Stored data entries:
'''
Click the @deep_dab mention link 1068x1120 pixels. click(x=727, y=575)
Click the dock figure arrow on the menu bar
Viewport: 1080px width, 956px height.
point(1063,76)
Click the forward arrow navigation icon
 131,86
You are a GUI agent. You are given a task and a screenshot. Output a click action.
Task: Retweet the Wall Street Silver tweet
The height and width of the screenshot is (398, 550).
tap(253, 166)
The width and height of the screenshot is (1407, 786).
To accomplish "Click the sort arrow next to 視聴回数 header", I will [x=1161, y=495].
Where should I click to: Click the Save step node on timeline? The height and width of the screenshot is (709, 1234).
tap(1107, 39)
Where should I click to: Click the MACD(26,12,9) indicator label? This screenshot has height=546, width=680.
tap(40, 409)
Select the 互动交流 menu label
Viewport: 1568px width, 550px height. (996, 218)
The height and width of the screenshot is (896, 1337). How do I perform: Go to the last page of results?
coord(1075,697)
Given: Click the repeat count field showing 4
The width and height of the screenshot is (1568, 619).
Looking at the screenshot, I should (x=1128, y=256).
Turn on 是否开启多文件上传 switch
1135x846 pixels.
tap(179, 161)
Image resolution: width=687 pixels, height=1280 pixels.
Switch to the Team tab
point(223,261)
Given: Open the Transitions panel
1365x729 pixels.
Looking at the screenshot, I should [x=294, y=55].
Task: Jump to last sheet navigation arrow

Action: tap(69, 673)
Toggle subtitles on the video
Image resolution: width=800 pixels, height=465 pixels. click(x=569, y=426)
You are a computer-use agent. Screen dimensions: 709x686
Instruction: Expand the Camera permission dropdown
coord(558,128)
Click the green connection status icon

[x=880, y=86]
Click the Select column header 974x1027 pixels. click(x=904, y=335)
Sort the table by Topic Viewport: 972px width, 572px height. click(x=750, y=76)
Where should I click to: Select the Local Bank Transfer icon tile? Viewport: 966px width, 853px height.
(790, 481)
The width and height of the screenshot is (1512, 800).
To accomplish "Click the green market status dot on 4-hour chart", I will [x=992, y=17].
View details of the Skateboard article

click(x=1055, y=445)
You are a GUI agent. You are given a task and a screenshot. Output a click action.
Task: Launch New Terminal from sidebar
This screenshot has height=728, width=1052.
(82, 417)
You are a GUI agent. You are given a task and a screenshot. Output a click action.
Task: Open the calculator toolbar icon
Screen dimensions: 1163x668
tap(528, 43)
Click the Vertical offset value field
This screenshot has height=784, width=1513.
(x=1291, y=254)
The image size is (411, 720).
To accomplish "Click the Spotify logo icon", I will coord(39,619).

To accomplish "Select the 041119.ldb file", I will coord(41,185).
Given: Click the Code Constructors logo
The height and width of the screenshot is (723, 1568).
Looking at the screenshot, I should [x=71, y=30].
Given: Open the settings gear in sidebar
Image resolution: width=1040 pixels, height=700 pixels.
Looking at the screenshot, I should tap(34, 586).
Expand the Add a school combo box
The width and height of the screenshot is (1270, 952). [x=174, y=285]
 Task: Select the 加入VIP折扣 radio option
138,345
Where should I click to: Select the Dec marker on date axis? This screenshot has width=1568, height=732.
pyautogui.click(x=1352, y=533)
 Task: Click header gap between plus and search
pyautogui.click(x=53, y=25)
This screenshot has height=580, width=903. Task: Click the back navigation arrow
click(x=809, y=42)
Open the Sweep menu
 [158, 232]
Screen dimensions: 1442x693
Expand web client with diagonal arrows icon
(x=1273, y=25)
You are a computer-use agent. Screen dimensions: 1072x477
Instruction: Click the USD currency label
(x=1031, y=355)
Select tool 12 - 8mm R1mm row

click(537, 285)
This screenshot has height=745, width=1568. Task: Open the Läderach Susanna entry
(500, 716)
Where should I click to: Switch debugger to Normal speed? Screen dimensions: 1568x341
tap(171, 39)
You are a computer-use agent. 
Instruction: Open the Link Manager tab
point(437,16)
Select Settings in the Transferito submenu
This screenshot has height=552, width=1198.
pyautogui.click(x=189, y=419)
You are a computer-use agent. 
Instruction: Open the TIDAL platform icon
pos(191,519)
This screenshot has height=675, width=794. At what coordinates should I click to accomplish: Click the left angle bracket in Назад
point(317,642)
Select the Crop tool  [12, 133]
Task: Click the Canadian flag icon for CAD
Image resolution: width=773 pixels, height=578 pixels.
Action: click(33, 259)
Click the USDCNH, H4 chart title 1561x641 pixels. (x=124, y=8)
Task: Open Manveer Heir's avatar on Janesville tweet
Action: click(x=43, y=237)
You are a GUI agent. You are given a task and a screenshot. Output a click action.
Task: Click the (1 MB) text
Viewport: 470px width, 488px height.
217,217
'''
■ Exercise requirements ■
Copy out each line of the data exactly.

■ Answer area ■
Click the @deep_dab mention link 1068x1120 pixels. click(x=727, y=575)
Click the dock figure arrow on the menu bar
Viewport: 1080px width, 956px height.
point(1063,76)
Click the forward arrow navigation icon
 131,86
You are a GUI agent. You are given a task and a screenshot. Output a click action.
Task: Retweet the Wall Street Silver tweet
The height and width of the screenshot is (398, 550).
tap(253, 166)
The width and height of the screenshot is (1407, 786).
To accomplish "Click the sort arrow next to 視聴回数 header", I will [x=1161, y=495].
Where should I click to: Click the Save step node on timeline? The height and width of the screenshot is (709, 1234).
tap(1107, 39)
Where should I click to: Click the MACD(26,12,9) indicator label? This screenshot has height=546, width=680.
tap(40, 409)
Select the 互动交流 menu label
Viewport: 1568px width, 550px height. (996, 218)
The height and width of the screenshot is (896, 1337). How do I perform: Go to the last page of results?
coord(1075,697)
Given: Click the repeat count field showing 4
The width and height of the screenshot is (1568, 619).
Looking at the screenshot, I should (x=1128, y=256).
Turn on 是否开启多文件上传 switch
1135x846 pixels.
tap(179, 161)
Image resolution: width=687 pixels, height=1280 pixels.
Switch to the Team tab
point(223,261)
Given: Open the Transitions panel
1365x729 pixels.
Looking at the screenshot, I should [x=294, y=55].
Task: Jump to last sheet navigation arrow

Action: tap(69, 673)
Toggle subtitles on the video
Image resolution: width=800 pixels, height=465 pixels. click(x=569, y=426)
You are a computer-use agent. Screen dimensions: 709x686
Instruction: Expand the Camera permission dropdown
coord(558,128)
Click the green connection status icon

[x=880, y=86]
Click the Select column header 974x1027 pixels. click(x=904, y=335)
Sort the table by Topic Viewport: 972px width, 572px height. click(x=750, y=76)
Where should I click to: Select the Local Bank Transfer icon tile? Viewport: 966px width, 853px height.
(790, 481)
The width and height of the screenshot is (1512, 800).
To accomplish "Click the green market status dot on 4-hour chart", I will [x=992, y=17].
View details of the Skateboard article

click(x=1055, y=445)
You are a GUI agent. You are given a task and a screenshot. Output a click action.
Task: Launch New Terminal from sidebar
This screenshot has height=728, width=1052.
(82, 417)
You are a GUI agent. You are given a task and a screenshot. Output a click action.
Task: Open the calculator toolbar icon
Screen dimensions: 1163x668
tap(528, 43)
Click the Vertical offset value field
This screenshot has height=784, width=1513.
(x=1291, y=254)
The image size is (411, 720).
To accomplish "Click the Spotify logo icon", I will coord(39,619).

To accomplish "Select the 041119.ldb file", I will coord(41,185).
Given: Click the Code Constructors logo
The height and width of the screenshot is (723, 1568).
Looking at the screenshot, I should [x=71, y=30].
Given: Open the settings gear in sidebar
Image resolution: width=1040 pixels, height=700 pixels.
Looking at the screenshot, I should tap(34, 586).
Expand the Add a school combo box
The width and height of the screenshot is (1270, 952). [x=174, y=285]
 Task: Select the 加入VIP折扣 radio option
138,345
Where should I click to: Select the Dec marker on date axis? This screenshot has width=1568, height=732.
pyautogui.click(x=1352, y=533)
 Task: Click header gap between plus and search
pyautogui.click(x=53, y=25)
This screenshot has height=580, width=903. Task: Click the back navigation arrow
click(x=809, y=42)
Open the Sweep menu
 [158, 232]
Screen dimensions: 1442x693
Expand web client with diagonal arrows icon
(x=1273, y=25)
You are a computer-use agent. Screen dimensions: 1072x477
Instruction: Click the USD currency label
(x=1031, y=355)
Select tool 12 - 8mm R1mm row

click(537, 285)
This screenshot has height=745, width=1568. Task: Open the Läderach Susanna entry
(500, 716)
Where should I click to: Switch debugger to Normal speed? Screen dimensions: 1568x341
tap(171, 39)
You are a computer-use agent. 
Instruction: Open the Link Manager tab
point(437,16)
Select Settings in the Transferito submenu
This screenshot has height=552, width=1198.
pyautogui.click(x=189, y=419)
You are a computer-use agent. 
Instruction: Open the TIDAL platform icon
pos(191,519)
This screenshot has height=675, width=794. At what coordinates should I click to accomplish: Click the left angle bracket in Назад
point(317,642)
Select the Crop tool  [12, 133]
Task: Click the Canadian flag icon for CAD
Image resolution: width=773 pixels, height=578 pixels.
Action: click(33, 259)
Click the USDCNH, H4 chart title 1561x641 pixels. (x=124, y=8)
Task: Open Manveer Heir's avatar on Janesville tweet
Action: click(x=43, y=237)
You are a GUI agent. You are given a task and a screenshot. Output a click action.
Task: Click the (1 MB) text
Viewport: 470px width, 488px height.
217,217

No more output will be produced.